*** Begin section ***

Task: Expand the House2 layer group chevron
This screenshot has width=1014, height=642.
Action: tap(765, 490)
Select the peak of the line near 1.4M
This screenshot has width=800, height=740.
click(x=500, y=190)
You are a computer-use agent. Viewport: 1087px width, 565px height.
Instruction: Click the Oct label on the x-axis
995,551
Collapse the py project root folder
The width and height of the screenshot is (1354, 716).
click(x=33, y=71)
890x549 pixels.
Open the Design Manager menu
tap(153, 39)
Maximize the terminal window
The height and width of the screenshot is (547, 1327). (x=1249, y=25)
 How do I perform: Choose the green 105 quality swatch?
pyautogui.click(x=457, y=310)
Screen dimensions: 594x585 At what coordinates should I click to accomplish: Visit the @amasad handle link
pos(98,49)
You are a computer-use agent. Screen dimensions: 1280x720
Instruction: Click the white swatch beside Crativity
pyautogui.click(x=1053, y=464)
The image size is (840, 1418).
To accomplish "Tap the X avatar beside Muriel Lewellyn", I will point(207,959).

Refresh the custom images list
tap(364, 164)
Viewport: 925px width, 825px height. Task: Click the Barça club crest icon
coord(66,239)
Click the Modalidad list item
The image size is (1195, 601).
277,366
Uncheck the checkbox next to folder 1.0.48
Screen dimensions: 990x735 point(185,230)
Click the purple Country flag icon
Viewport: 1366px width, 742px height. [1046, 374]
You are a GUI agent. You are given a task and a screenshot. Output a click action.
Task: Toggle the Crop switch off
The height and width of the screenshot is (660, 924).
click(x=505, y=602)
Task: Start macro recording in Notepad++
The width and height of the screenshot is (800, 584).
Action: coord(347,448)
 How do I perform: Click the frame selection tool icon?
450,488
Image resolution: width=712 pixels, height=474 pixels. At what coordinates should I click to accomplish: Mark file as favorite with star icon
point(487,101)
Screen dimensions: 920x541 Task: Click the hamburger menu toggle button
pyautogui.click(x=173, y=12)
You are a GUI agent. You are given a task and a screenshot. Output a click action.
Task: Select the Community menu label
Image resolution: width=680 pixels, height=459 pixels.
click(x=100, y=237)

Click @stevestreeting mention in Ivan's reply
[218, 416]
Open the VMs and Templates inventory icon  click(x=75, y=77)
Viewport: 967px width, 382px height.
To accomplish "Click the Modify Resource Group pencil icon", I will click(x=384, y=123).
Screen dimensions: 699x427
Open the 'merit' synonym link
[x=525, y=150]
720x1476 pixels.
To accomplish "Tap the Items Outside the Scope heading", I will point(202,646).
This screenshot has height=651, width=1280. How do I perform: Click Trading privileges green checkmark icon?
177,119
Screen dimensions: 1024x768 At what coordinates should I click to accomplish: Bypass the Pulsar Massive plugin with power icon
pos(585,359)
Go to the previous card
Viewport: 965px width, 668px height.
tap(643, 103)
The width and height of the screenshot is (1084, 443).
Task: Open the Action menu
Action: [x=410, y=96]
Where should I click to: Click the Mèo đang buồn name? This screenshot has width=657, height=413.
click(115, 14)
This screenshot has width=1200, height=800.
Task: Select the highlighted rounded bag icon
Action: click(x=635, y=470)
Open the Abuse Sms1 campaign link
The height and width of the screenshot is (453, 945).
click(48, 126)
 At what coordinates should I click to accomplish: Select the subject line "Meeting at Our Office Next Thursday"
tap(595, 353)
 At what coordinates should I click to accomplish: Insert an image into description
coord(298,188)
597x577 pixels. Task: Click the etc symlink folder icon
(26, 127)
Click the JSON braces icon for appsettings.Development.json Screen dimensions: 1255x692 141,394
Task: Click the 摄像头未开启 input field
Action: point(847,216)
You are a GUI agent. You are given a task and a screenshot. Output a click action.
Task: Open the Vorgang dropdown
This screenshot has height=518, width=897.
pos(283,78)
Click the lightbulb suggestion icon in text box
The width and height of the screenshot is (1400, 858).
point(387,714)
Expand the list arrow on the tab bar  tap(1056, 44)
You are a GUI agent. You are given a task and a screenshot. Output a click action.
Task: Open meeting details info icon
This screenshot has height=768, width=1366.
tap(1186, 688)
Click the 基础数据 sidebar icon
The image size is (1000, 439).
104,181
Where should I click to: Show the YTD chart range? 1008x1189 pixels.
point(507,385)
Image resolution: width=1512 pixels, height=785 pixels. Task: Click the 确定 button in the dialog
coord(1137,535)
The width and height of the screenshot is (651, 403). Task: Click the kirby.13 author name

*** End section ***

What the task asks ▸ All lines above that hold the string "computer" should be copied.

Task result ▸
You are a computer-use agent. Viewport: 1087px width, 565px height.
You are a computer-use agent. Screen dimensions: 1280x720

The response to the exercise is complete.